FERC on Thursday gave unanimous approval to an order upholding its denial of Enterprise Products Partners and Enbridge’s application for authority to charge market-based rates on its reversed Seaway crude oil pipeline.

The two companies filed an application in December 2011 seeking the authority to charge market-based rates for initial rates on their reversed Seaway pipeline, a crude oil pipeline transporting oil from Cushing, OK to the Gulf Coast (see Shale Daily, Nov. 18, 2011). They planned to send 150,000 b/d from Cushing to the Houston area, but the Federal Energy Regulatory Commission (FERC) denied the application, citing a lack of cost data “which Enterprise and Enbridge acknowledged could not be provided because the application concerned initial rates for a pipeline not yet providing service,” according to Derek Anderson of FERC’s Office of General Counsel.

Enterprise and Enbridge sought judicial review of the denial but, prior to FERC’s decision, the Court of Appeals for the District of Columbia Circuit issued an order in Mobil Pipeline Co. v.
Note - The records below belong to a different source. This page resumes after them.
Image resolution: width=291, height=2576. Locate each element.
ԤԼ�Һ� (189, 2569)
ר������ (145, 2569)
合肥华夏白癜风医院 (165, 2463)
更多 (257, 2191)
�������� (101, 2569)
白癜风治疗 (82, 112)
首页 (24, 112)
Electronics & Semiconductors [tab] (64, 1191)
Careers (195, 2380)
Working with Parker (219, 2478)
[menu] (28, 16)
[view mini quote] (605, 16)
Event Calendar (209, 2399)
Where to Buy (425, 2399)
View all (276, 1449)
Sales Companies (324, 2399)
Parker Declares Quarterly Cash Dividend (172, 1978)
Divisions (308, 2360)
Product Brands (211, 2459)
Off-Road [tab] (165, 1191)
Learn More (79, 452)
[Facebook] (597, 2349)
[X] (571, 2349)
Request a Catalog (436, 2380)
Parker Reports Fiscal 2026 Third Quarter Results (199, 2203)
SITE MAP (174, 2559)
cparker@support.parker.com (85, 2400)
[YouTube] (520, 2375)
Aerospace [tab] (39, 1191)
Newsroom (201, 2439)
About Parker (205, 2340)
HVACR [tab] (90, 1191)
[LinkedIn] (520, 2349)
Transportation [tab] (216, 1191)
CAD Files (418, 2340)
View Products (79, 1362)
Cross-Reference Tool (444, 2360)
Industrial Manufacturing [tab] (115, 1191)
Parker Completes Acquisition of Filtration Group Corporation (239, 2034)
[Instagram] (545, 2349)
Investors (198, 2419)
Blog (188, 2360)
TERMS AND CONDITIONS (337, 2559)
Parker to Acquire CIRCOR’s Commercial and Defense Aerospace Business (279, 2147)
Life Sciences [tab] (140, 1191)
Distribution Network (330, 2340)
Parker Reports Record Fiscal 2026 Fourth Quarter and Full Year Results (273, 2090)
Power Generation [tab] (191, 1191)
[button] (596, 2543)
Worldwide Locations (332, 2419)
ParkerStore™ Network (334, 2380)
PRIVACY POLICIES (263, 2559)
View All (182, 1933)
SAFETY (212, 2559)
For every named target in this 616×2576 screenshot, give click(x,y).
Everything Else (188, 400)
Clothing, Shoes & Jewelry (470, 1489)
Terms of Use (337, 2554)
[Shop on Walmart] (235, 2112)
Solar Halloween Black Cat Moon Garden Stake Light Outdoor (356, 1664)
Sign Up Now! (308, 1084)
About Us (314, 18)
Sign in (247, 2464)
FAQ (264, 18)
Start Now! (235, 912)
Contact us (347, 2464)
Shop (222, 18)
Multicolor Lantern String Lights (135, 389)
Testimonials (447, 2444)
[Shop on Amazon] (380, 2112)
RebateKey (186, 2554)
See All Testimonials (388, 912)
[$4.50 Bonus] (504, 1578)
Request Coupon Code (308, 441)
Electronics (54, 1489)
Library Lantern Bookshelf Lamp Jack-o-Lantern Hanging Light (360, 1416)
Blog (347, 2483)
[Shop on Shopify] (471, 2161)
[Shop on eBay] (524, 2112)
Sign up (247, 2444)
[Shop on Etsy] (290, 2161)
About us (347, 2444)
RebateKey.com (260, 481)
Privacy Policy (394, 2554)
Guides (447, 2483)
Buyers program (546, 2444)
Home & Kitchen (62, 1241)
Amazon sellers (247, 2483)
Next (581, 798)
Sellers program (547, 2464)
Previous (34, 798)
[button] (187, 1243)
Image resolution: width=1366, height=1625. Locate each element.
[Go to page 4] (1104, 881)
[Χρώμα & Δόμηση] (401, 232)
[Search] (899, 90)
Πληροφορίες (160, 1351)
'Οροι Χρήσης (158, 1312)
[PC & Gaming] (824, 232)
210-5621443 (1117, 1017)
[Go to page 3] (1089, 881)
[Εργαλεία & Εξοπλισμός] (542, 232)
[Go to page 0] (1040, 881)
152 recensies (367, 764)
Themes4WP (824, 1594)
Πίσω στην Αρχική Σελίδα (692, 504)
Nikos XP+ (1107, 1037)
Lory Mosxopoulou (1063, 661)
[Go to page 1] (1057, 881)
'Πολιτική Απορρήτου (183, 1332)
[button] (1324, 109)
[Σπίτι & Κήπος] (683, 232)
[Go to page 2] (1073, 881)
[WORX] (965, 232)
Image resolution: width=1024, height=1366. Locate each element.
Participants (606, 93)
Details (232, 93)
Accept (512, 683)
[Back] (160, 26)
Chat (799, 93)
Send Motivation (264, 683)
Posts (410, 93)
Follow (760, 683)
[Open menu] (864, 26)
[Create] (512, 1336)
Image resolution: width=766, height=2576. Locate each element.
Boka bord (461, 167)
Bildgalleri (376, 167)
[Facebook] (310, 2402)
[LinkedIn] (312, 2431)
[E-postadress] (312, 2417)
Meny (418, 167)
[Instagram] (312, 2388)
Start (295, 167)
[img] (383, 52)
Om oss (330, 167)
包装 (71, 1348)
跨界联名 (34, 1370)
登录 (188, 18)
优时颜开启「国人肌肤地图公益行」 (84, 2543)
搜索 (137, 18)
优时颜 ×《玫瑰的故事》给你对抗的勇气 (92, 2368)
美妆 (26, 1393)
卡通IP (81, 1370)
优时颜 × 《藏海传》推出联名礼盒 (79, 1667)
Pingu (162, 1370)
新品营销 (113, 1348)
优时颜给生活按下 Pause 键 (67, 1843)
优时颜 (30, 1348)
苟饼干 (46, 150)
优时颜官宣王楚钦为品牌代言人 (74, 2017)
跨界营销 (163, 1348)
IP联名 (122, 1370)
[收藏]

FERC, which FERC said directly addressed its approach to reviewing market-based rate applications for oil pipelines and the generally held principles developed and utilized in prior cases.

FERC granted a rehearing of its denial of the Seaway application “for the purpose of seeking comments from all interested entities on the proper interpretation of the Mobil decision…The ultimate question concerning the Mobil decision was whether the methodology as set forth in Order No. 572 [issued by FERC in 1994] was still valid, or if the issue was the proper application of these methods,” Anderson said.

FERC concluded that the Mobil decision did not fundamentally alter the methodologies set forth in the order. “In fact,” Anderson said, “the court supported the principles established in Order No. 572.” The Commission also concluded that the court in the Mobil case found the approaches taken in market-based rate proceedings subsequent to the issuance of Order No. 572 cannot be rigidly applied in all cases.

“As we see so much growth in the domestic oil industry, we’re seeing more pipeline business at the Commission, and I think that this draft order we have before us really sets out with greater clarity what the standards are that pipelines have to meet in order to qualify for market-based rates, following on the DC Circuit opinion, and I hope it’ll be helpful to those that practice in this area and are in this business,” said Acting Chairman Cheryl LaFleur.

In the order approved Thursday, FERC reiterated the steps — first laid out in Order No. 572 — necessary for oil pipelines to demonstrate a lack of market power, including identification of relevant markets and competitive transportation alternatives for its shippers, and computation of market concentration for relevant markets and other market power measures.

“The most important clarification that the order puts forth is that taking market dynamics, a broader sense of where market influences are at that particular point in time in a completely competitive marketplace — we’re able to take into account those issues in the analysis,” said Adrianne Cook of FERC’s Office of Energy Market Regulation.